Seeking Tax Relief for Casualty Losses
What a year it has been. In 2011, we have witnessed devastation caused by a wide variety of natural disasters, ranging from tornadoes to floods to wildfires. Although it is a small consolation if your home or other property is damaged as a result, at least you may be able to deduct a casualty loss on your tax return.
Basic rules: You may qualify for a casualty loss deduction if damage is caused by an event that is “sudden, unexpected or unusual.” This not only includes natural disasters already mentioned but also automobile collisions and frozen pipes bursting. The same basic rules apply to thefts of your property. However, you are not entitled to any tax relief for damage occurring over a long period of time, such as damage from a drought.
How much is deductible? It depends on whether the property damaged is personal or business property. For personal property, the deduction is limited to the excess above 10% of your annual AGI after subtracting $100 per casualty event. (This $100 “floor” was temporarily raised to $500 for 2009 only.) For example, if your AGI for 2011 is $100,000 and you suffer a loss to your home of $20,000, your deduction is limited to $9,900 ([$20,000 – $100] – [10% of $100,000]).

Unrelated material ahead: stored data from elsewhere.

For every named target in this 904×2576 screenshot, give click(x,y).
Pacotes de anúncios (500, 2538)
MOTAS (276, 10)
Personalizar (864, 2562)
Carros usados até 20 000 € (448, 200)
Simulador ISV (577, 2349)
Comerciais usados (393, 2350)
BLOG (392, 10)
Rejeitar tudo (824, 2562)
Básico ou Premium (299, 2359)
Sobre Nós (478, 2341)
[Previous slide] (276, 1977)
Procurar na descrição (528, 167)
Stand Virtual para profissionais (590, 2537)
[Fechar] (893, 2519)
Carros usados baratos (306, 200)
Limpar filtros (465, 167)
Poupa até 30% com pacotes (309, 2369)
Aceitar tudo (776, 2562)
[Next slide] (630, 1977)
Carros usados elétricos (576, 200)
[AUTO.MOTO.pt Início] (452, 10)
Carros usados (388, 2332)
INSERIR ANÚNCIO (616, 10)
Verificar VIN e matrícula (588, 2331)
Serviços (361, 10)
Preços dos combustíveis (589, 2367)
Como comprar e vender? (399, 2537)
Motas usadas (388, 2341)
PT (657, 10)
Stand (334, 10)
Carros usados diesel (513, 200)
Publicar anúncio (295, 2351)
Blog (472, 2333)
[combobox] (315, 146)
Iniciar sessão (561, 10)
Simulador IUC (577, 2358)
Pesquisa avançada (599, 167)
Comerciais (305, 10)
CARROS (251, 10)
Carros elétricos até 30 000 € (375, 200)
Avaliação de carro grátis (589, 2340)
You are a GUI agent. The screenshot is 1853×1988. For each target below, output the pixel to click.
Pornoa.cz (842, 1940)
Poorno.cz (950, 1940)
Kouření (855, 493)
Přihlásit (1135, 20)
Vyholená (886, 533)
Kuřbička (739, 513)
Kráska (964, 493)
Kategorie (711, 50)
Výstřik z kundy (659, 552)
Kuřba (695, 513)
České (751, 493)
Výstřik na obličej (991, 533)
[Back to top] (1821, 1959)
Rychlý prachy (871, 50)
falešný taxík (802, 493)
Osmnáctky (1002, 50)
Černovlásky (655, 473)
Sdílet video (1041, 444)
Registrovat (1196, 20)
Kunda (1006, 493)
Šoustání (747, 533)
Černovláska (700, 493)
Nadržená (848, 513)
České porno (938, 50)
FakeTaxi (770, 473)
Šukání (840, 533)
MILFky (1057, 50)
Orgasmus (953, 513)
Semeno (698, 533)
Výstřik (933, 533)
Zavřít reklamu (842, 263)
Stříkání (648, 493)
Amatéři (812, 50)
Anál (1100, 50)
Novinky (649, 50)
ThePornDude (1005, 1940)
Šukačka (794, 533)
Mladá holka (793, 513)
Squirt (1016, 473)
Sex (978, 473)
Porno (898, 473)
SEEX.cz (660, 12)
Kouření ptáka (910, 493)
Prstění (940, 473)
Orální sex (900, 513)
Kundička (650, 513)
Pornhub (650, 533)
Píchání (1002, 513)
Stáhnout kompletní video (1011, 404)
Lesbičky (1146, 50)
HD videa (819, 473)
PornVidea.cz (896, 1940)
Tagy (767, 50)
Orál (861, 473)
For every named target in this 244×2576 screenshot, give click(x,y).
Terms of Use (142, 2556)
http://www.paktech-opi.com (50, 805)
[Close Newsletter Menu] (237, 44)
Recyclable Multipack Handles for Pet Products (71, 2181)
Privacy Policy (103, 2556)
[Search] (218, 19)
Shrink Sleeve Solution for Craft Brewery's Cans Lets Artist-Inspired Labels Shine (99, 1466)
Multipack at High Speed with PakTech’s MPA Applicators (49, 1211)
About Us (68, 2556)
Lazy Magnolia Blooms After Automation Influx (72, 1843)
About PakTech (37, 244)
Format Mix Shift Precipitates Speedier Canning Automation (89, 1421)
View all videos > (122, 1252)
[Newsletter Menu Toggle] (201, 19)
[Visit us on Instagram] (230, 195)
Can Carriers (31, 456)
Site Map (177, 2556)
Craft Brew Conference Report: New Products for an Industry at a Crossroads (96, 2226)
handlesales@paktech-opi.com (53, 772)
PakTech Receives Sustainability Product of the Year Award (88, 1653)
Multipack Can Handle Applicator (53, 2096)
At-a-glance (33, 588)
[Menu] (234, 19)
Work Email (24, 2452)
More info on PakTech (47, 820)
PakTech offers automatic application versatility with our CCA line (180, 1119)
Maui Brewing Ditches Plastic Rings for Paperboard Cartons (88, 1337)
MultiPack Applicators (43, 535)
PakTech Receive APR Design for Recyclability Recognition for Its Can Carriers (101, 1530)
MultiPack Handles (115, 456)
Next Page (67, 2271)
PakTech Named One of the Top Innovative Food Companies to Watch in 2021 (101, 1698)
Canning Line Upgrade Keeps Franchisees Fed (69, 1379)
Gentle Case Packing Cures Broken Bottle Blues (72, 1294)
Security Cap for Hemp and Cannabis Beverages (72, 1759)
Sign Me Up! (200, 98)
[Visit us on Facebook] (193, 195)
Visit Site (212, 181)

In contrast, there are no such limits for business property. The full amount of the eligible loss can be deducted on the company’s return.
The amount eligible for the deduction is the lesser of (1) the difference in the property’s value before and after the casualty or (2) the adjusted basis in the property.
But you must reduce the deductible amount by any insurance proceeds you receive.
Special tax break: If you own damaged property located in an area that is officially declared to be a “federal disaster area,” you could be entitled to a quick tax refund. In that case, you can elect to deduct your casualty loss on the tax return for the prior year. In other words, if you suffered a loss in a federally designated disaster area in 2011, you may file an amended return for 2010.
Be aware, however, that the IRS often challenges casualty loss deductions. The best proof you can offer is photographs or videotapes of your property as it currently exists. In other words, obtain documentation before a casualty occurs. The visual proof can be compelling when coupled with snapshots of the property immediately after a casualty occurs.
To further support your position, you should obtain an independent appraisal of the damage. The appraisal itself is deductible as a miscellaneous itemized deduction (subject to a 2%-of-AGI floor).
In summary: Your professional tax advisers can help you maximize the casualty loss deductions claimed on your return. Obtain assistance when appropriate.